En Irán hay miedo. Maryam, nombre falso para una iraní de 17 años, lo resume así: “Si hablas contra el régimen, te encuentran, no sé cómo, pero te encuentran”. Esta chica y sus cuatro amigas tampoco llevan pañuelo. Antes de salir corriendo hacia la parada de metro cercano al Gran Bazar de Teherán, insisten: “No se trata de llevar pañuelo o de no llevarlo. Lo que queremos cambiar son esas reglas que nos oprimen y que nos dejan en inferioridad de condiciones. Ni siquiera estamos pidiendo que cambie el Gobierno, lo que queremos es que cambien las reglas”.

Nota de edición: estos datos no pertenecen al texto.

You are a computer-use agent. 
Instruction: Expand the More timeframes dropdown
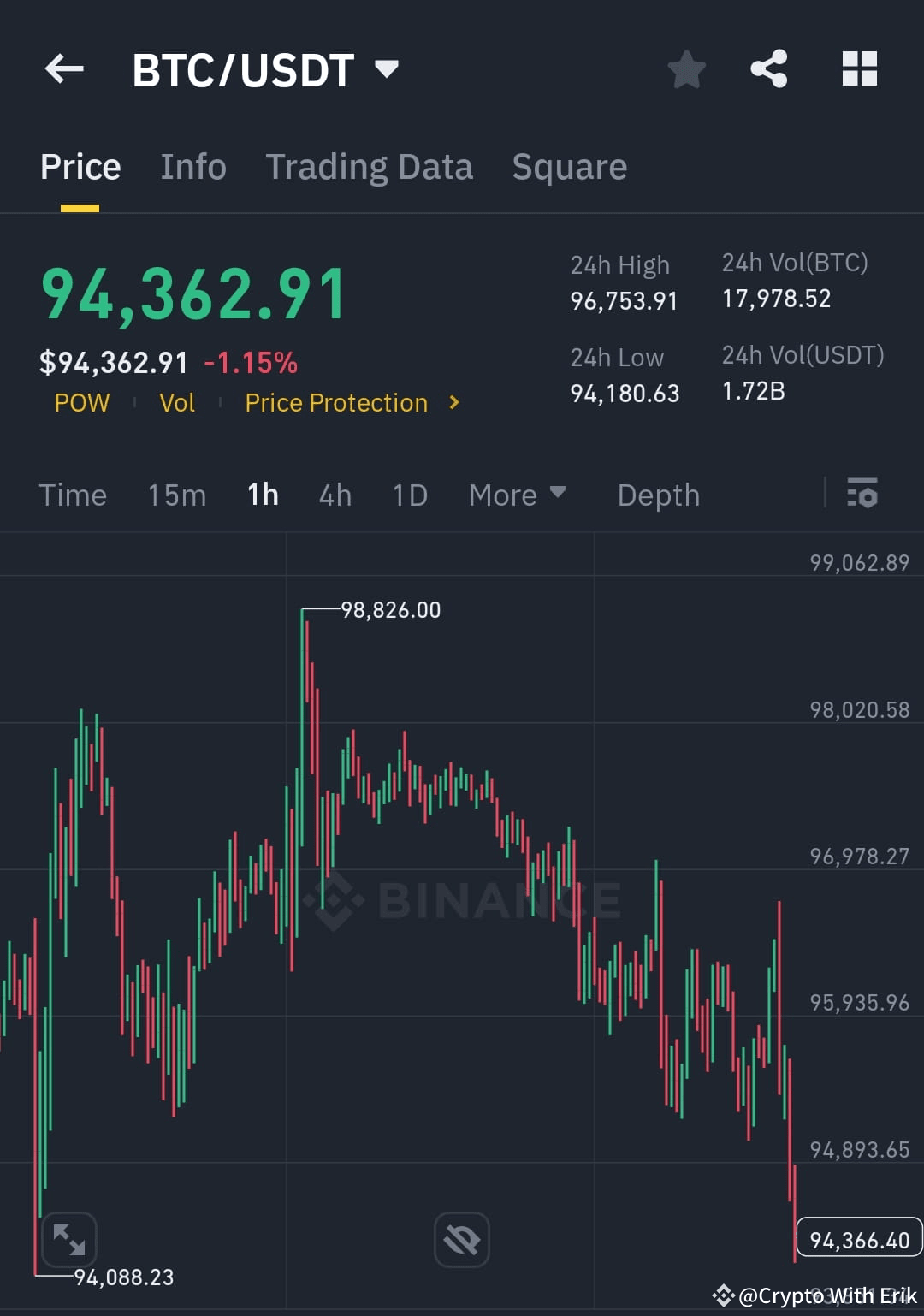coord(516,495)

En Irán, las mujeres heredan la mitad que los hombres, solo pueden pedir el divorcio en unos pocos casos y pierden de forma automática la custodia de los hijos cuando cumplen siete años; su testimonio vale la mitad que el de un varón y determinados cargos, como el de jueza o el de presidenta, les están vedados. Según Naciones Unidas, el 60% de los estudiantes universitarios en Irán son mujeres, pero ellas representan menos del 20% de la fuerza laboral. Un estudio de 2021 de Human Rights Watch determinó que esa escasa presencia en el mercado de trabajo no es ajena a la subordinación de las iraníes a sus maridos o sus padres, que pueden prohibirles trabajar y viajar al extranjero, lo que disuade a muchas empresas de contratarlas. En 2015, Nilufar Ardalan, capitana del equipo femenino de fútbol, no pudo competir en un torneo en Malasia porque su cónyuge se lo prohibió.
Como muchas otras iraníes, la joven Feresteh se quitó definitivamente el pañuelo cuando empezaron las manifestaciones. Cuando se le pregunta si volverá a ponérselo algún día, más que contestar, mastica en inglés las cinco letras de una palabra: “¡Never!” (¡nunca!).